Hp0579, Hp0580 and Hp0579-Hp0580 were overexpresed in E. coli HMS174 and membranes were isolated for use as the enzyme source in an in vitro Kdo-lipid A modification assay, using Kdo₂-[4′-³²P]lipid A as the substrate. H. pylori membranes isolated from strain Hp7-91 harboring a mutation in hp0021 (1-phosphatase) acted as a positive control and the empty pET21a vector acted as a negative control, demonstrating that E. coli has no endogenous Kdo hydrolase activity. When assayed individually, Hp0579 and Hp0580 were devoid of Kdo hydrolase activity; however, after co-expression a robust Kdo hydrolase activity could be detected by the appearance of a faster migrating product, which co-migrated with the positive control.

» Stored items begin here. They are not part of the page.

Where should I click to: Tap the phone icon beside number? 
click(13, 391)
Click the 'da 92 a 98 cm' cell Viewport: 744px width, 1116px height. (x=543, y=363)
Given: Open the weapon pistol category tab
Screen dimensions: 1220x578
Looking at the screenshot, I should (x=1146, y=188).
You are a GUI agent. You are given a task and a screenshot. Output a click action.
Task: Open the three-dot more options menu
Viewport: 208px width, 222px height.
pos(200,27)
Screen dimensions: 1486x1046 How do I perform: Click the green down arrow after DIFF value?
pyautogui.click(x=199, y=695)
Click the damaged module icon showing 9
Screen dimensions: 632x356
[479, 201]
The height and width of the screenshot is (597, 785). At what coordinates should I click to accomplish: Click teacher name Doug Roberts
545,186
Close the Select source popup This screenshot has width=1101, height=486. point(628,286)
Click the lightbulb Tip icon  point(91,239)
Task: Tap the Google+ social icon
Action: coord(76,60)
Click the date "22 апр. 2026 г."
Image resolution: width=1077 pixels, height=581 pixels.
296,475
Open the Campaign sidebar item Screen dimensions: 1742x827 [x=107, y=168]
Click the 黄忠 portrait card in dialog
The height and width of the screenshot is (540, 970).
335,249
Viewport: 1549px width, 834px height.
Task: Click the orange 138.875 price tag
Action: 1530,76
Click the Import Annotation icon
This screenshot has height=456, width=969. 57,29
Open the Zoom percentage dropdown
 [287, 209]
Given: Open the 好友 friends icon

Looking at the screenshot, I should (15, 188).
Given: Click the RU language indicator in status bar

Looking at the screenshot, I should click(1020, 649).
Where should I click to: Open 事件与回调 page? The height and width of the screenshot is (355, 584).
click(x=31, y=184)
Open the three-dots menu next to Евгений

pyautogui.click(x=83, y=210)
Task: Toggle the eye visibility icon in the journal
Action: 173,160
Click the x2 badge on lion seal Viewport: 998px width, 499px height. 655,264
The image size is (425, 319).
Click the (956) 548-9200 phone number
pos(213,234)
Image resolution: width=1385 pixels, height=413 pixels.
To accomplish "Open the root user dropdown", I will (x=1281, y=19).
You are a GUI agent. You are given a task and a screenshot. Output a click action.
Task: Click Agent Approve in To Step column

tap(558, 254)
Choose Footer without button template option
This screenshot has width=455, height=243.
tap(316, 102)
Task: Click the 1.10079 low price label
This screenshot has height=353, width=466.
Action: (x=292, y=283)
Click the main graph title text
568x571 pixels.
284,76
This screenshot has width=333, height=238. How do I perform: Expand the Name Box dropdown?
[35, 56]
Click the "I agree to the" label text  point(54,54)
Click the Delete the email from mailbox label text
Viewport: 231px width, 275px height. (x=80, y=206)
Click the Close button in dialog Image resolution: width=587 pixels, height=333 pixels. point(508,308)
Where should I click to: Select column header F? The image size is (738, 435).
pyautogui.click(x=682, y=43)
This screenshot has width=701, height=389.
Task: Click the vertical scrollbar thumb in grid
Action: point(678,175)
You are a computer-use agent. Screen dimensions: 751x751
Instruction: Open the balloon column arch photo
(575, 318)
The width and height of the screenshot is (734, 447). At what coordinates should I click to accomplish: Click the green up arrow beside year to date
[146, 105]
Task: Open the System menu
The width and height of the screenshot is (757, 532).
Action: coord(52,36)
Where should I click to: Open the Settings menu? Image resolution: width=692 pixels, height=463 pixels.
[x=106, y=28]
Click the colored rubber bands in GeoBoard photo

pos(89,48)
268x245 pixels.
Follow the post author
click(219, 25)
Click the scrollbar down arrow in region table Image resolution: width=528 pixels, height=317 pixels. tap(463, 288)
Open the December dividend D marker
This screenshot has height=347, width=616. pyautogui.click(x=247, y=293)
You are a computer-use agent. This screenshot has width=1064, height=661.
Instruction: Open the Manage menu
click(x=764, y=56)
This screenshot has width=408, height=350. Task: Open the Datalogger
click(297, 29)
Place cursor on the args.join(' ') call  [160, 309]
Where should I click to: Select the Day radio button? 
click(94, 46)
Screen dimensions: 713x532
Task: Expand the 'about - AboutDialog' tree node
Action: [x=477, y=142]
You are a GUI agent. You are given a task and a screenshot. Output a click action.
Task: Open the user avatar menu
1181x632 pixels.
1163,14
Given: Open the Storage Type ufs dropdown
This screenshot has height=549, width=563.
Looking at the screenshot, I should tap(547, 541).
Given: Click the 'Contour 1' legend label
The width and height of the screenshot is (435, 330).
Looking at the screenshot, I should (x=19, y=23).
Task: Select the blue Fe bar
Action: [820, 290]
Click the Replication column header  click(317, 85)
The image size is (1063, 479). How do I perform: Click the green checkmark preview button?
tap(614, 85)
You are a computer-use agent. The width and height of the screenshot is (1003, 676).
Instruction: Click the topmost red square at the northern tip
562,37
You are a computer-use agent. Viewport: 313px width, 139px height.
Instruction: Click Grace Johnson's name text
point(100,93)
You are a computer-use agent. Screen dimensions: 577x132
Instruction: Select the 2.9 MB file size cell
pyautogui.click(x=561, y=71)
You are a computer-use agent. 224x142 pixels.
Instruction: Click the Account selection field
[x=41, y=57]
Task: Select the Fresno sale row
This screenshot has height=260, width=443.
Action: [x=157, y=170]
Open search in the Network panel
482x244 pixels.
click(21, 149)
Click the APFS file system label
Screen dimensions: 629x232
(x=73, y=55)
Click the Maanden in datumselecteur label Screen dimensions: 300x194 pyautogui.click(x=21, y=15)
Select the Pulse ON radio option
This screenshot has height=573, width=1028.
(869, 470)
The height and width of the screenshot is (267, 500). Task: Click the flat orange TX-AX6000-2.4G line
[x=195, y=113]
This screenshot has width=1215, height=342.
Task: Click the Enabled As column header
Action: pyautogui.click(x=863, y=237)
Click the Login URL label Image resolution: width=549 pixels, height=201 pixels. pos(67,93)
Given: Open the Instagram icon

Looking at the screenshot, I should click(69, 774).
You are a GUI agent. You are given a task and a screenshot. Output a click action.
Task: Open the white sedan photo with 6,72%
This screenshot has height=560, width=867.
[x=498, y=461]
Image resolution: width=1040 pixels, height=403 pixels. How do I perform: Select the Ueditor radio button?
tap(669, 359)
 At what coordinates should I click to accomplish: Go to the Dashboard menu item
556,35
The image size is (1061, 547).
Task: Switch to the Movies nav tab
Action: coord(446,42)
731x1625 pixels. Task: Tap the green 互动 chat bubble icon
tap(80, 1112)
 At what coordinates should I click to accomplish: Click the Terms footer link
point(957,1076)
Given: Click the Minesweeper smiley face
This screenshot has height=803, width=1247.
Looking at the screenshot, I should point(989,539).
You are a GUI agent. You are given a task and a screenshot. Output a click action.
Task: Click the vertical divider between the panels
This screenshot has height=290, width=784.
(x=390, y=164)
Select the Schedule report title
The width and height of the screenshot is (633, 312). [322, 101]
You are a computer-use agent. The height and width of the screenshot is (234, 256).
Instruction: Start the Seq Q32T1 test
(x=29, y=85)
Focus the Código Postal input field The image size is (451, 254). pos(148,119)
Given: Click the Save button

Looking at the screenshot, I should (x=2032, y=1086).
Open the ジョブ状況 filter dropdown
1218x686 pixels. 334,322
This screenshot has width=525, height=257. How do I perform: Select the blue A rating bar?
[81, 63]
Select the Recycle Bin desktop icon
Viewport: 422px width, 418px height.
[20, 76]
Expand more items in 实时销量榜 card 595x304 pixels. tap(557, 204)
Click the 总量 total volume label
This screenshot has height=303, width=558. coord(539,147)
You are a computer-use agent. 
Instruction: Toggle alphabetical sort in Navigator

Mixing membranes from individually expressed Hp0579 and Hp0580 could also generate Kdo hydrolase activity, reinforcing the necessity for a two protein complex. The minor product spots present above both the starting substrate Kdo₂-[4′-³²P]lipid A and the major product Kdo-[4′-³²P]lipid A can be attributed to endogenous E. coli PagP activity, an outer membrane lipid A acyl transferase (Bishop et al., 2000).